A Boost Chopper or Buck converter is a type of DC-DC power converter that is used to step up or step down the input voltage to a desired output voltage level. It consists of switches, inductors, capacitors, and diodes that work together to convert the input voltage into the desired output voltage.

2. What is the difference between a Boost Chopper and a Buck converter?

The main difference between a Boost Chopper and a Buck converter is the direction of voltage conversion.
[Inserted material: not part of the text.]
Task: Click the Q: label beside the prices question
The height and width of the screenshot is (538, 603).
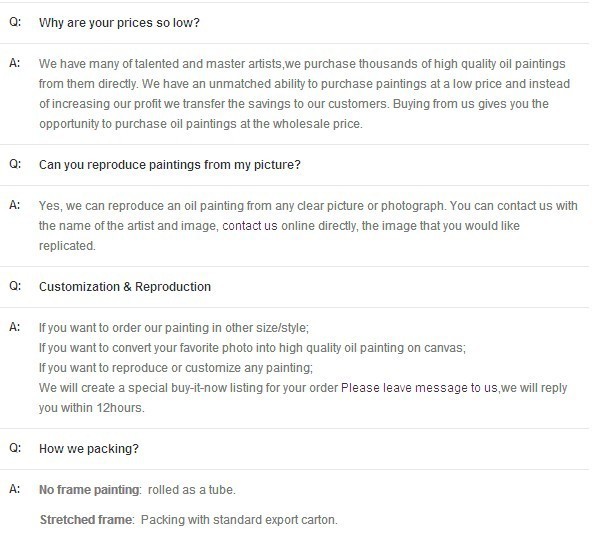Action: coord(15,21)
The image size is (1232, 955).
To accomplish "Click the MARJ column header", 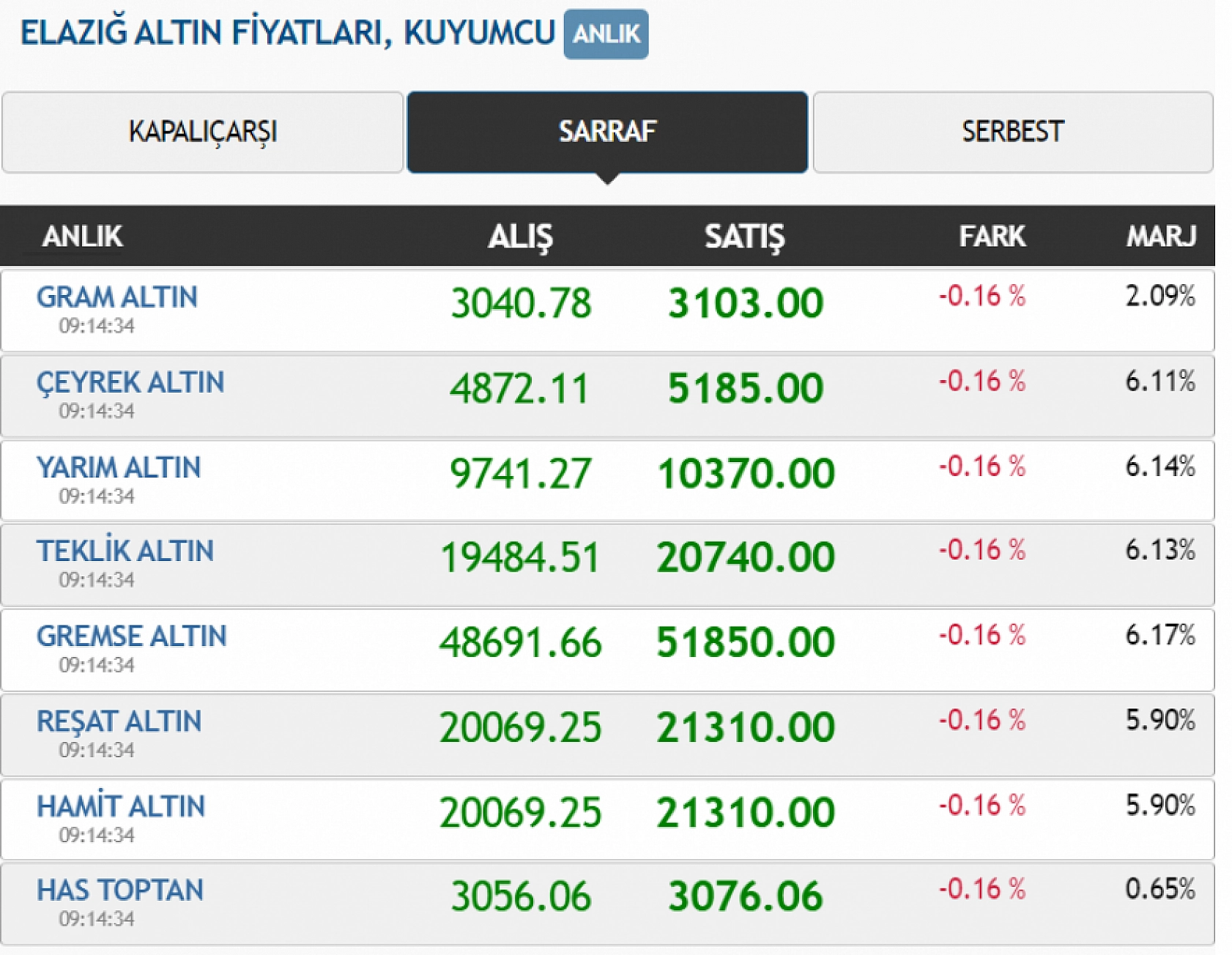I will click(1161, 237).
A Boost Chopper converts a lower input voltage to a higher output voltage, while a Buck converter converts a higher input voltage to a lower output voltage. Additionally, the components used in each circuit may differ in terms of number and configuration.
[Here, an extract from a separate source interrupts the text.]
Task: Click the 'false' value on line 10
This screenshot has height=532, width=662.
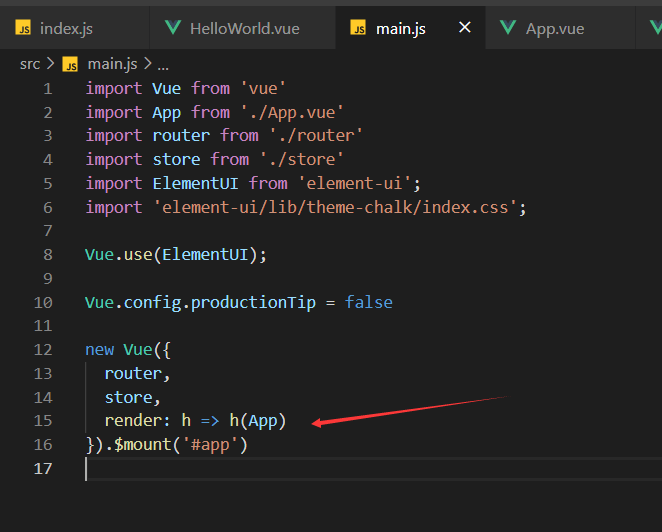Action: [369, 302]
3. What are the applications of Boost Chopper and Buck converters?

Boost Choppers and Buck converters are commonly used in electronic devices that require a stable and regulated power supply, such as computers, mobile phones, and LED lighting systems. They are also used in renewable energy systems to convert the DC output of solar panels or wind turbines to a usable AC voltage for household appliances.

4. How do Boost Choppers and Buck converters work?

Both Boost Choppers and Buck converters work based on the principle of inductance. When a switch is turned on, the inductor stores energy in the form of a magnetic field. When the switch is turned off, the inductor releases the stored energy, which is then converted to the desired output voltage by the use of capacitors and diodes.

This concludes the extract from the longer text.